- Born: Yurika Kubo (久保 由利香) 19 May 1989 (age 37) Nara, Nara, Japan
- Other names: Shikaco; Yurika Narahara (楢原 ゆりか);
- Occupations: Voice actress; tarento; model; gravure idol; singer;
- Years active: 2010–present
- Agent: Stay Luck
- Notable work: Love Live! as Hanayo Koizumi; Is It Wrong to Try to Pick Up Girls in a Dungeon? as Loki; Rascal Does Not Dream of Bunny Girl Senpai as Kaede Azusagawa; Girls' Last Tour as Yuuri; Undefeated Bahamut Chronicle as Philuffy Aingram; Please Put Them On, Takamine-san as Takane Takamine; Himitsu no AiPri as Tsumugi Suzukaze; Classroom of the Elite as Kikyo Kushida;
- Height: 163 cm (5 ft 4 in)
- Website: www.shikaco.jp

= Yurika Kubo =

Japanese voice actress (born 1989)

Yurika Kubo (久保 ユリカ, Kubo Yurika) is a Japanese voice actress, singer and model. She is associated with Stay Luck. She is best known for voicing Hanayo Koizumi in the idol group μ's (pronounced "Muse"), which is part of the Love Live! franchise, and Tsumugi Suzukaze in Himitsu no AiPri. Her nickname is Shikaco.

==Career==
In 2002, Kubo won the 6th Nicora Model Audition Grand Prix. She signed with LesPros Entertainment shortly after that, and worked as a fashion model. While at LesPros, she shared a room with Ami Kikuchi.

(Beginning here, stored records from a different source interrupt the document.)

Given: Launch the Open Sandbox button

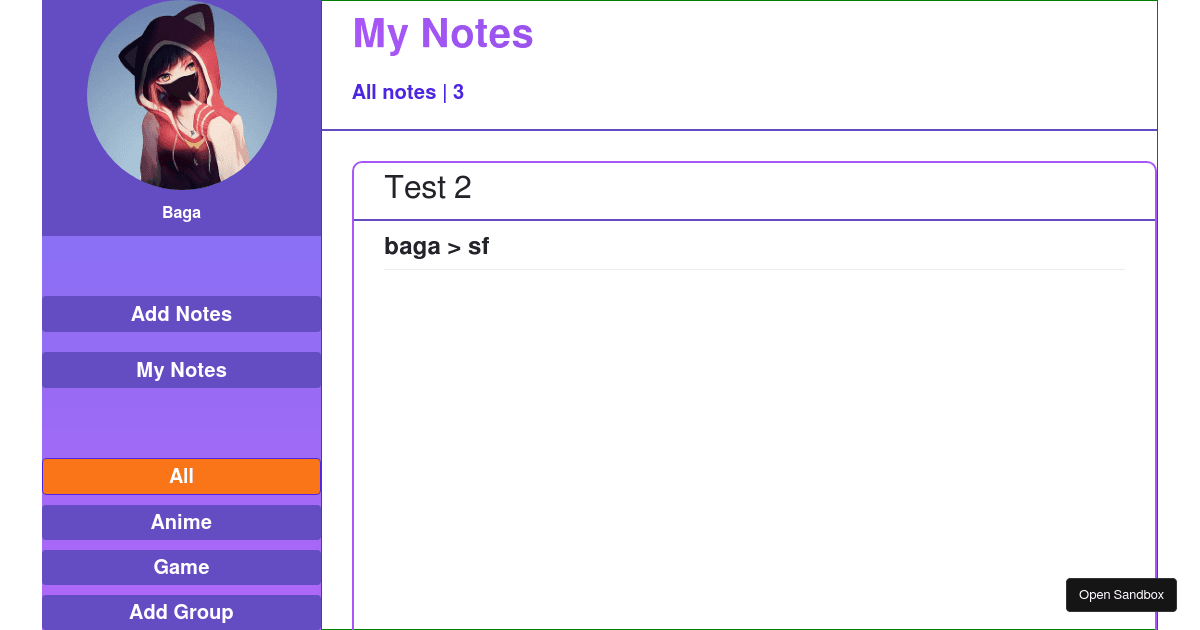Looking at the screenshot, I should tap(1121, 595).
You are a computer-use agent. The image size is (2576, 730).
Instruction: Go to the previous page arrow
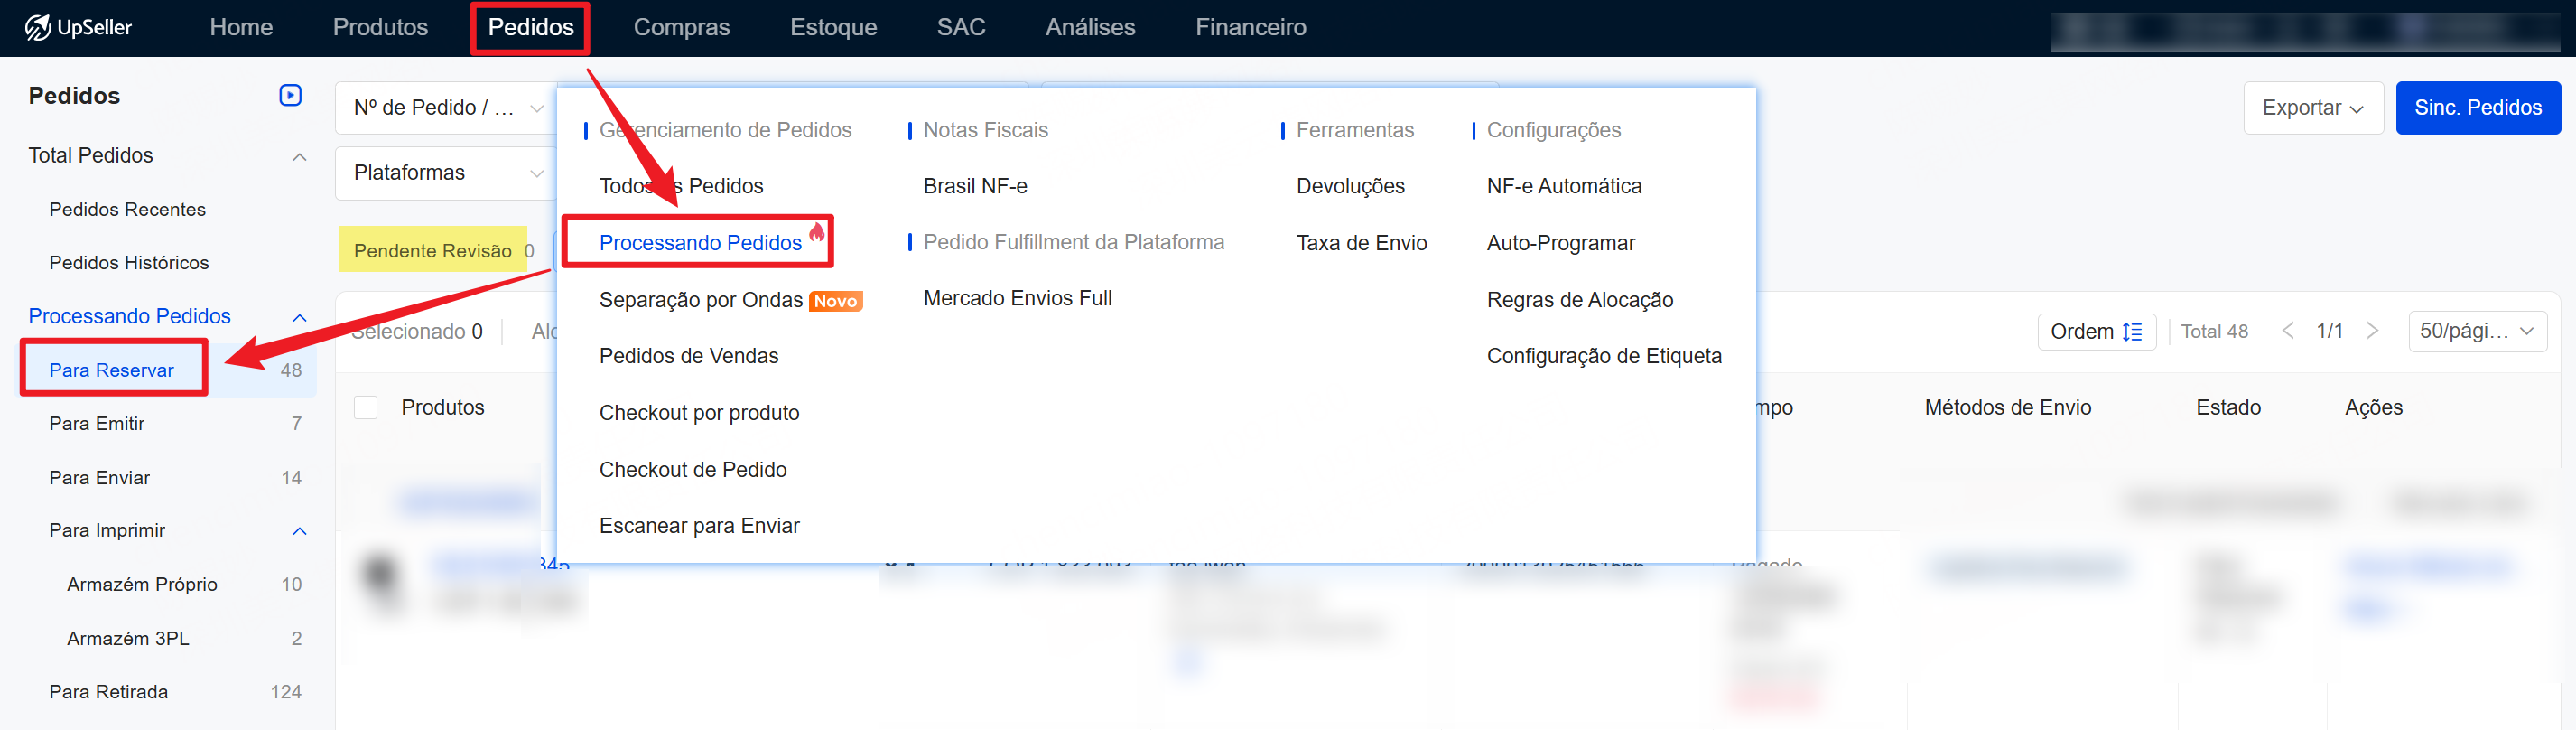(2288, 332)
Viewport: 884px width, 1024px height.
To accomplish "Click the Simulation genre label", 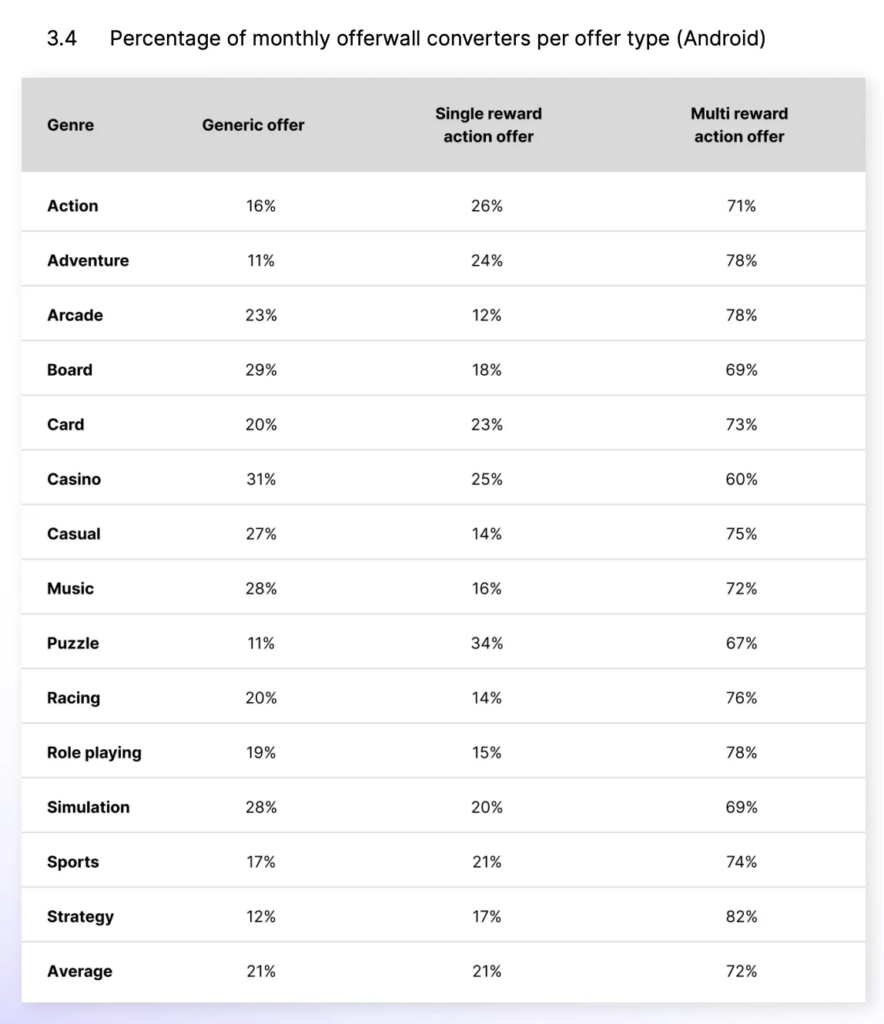I will click(88, 807).
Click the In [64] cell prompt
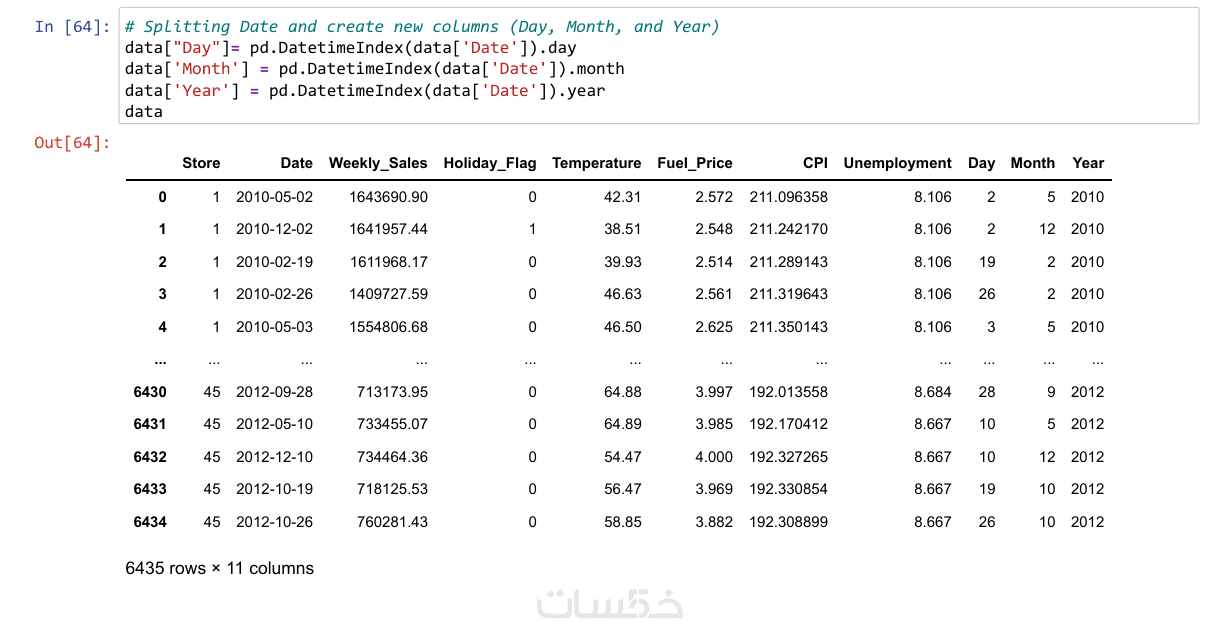This screenshot has width=1220, height=632. pos(72,27)
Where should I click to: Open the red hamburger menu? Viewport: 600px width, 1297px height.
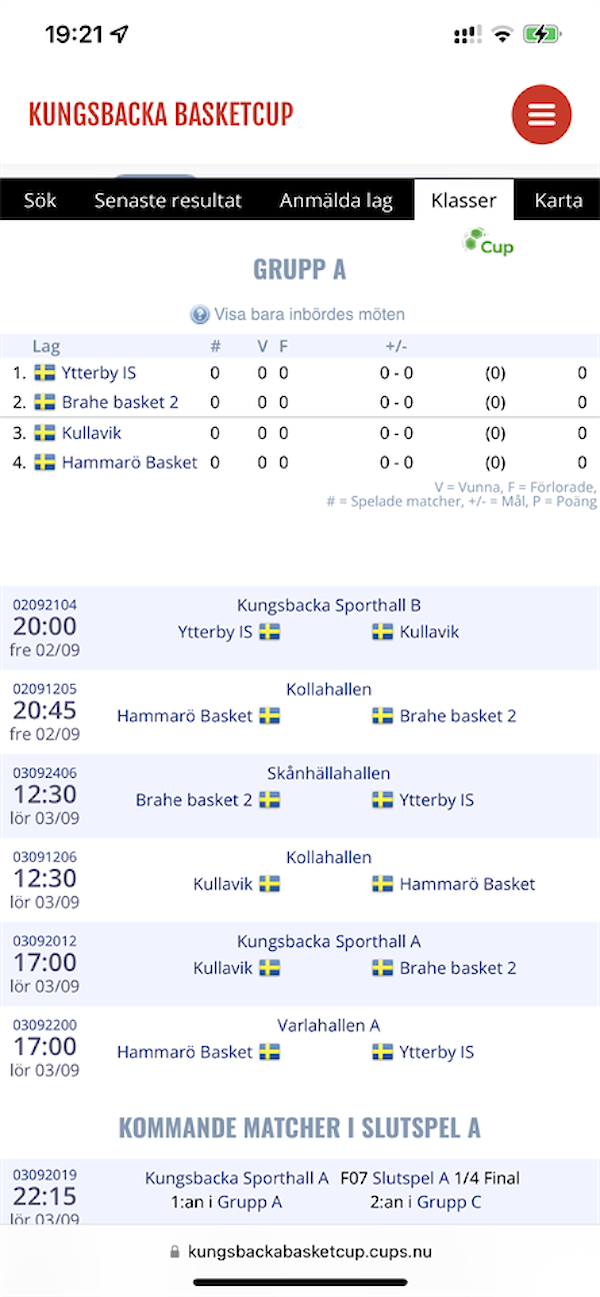click(541, 114)
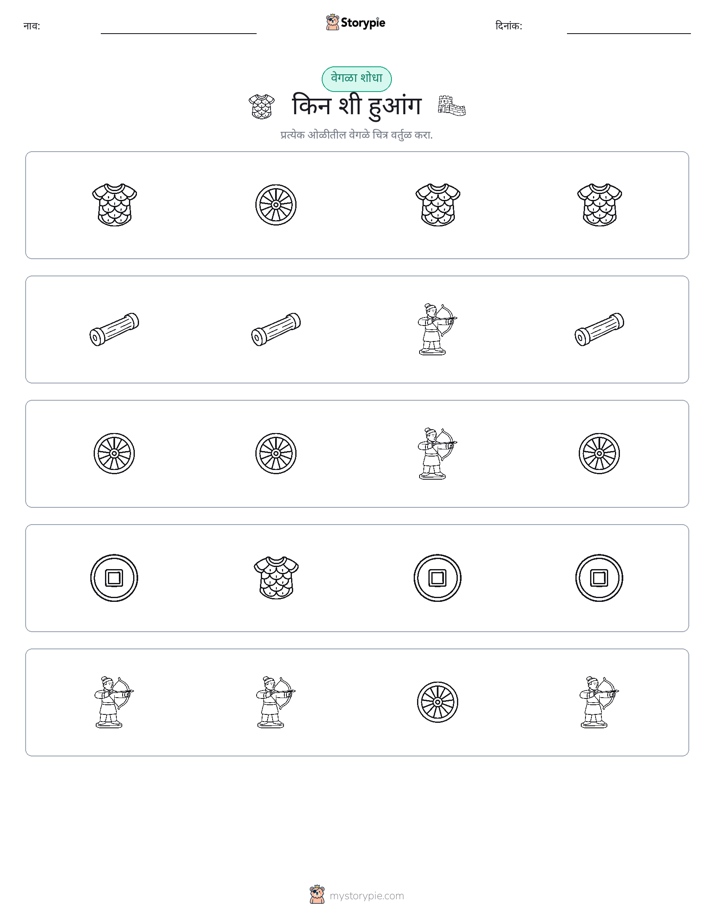Viewport: 714px width, 924px height.
Task: Select the first scroll in row two
Action: point(114,329)
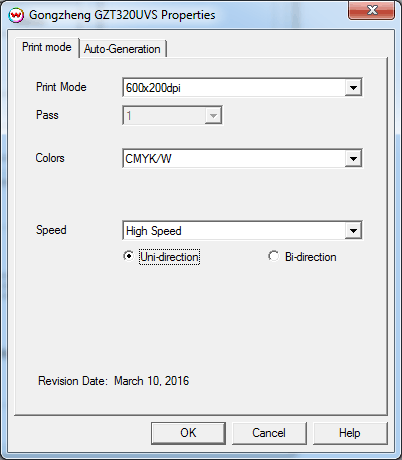The width and height of the screenshot is (402, 460).
Task: Click the Gongzheng app icon in title bar
Action: [16, 15]
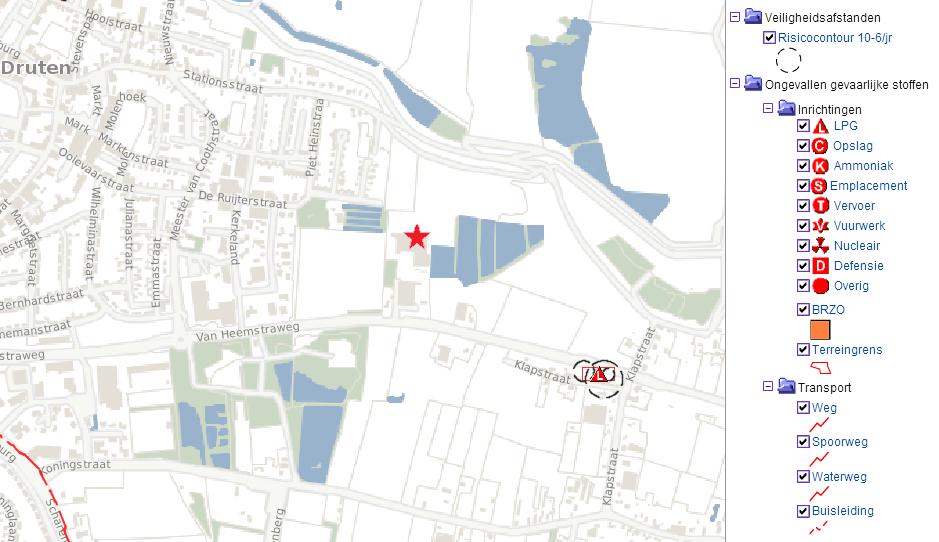
Task: Click the Emplacement S legend icon
Action: click(819, 186)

In 2008, she moved to Sparks Productions and worked as a gravure model under the name Yurika Narahara.

Kubo moved to JMO Productions in 2010. She started voice acting while working as a gravure model for JMO, and started obtaining voice acting roles in 2012. She left JMO in 2012, and started working with Clare Voice in 2015.

In early 2015, μ's, the idol group that Kubo performed with as "Hanayo Koizumi", won the 9th Annual Seiyū Award. In late 2015, they performed at the 66th NHK Kōhaku Uta Gassen. The group went on hiatus after their final concert on 31 March and 1 April 2016, at the Tokyo Dome.

On 25 December 2015, Kubo debuted as a solo artist and released her first single, "Lovely Lovely Strawberry" a few months later on 17 February 2016. She released her first full album on 10 May 2017.

Her contract with Clare Voice ended on 31 December 2017, and she began freelancing. Her fan club "SHiKAKO PARK", stopped taking new members on 1 January 2018, and shut down later that year on 31 May.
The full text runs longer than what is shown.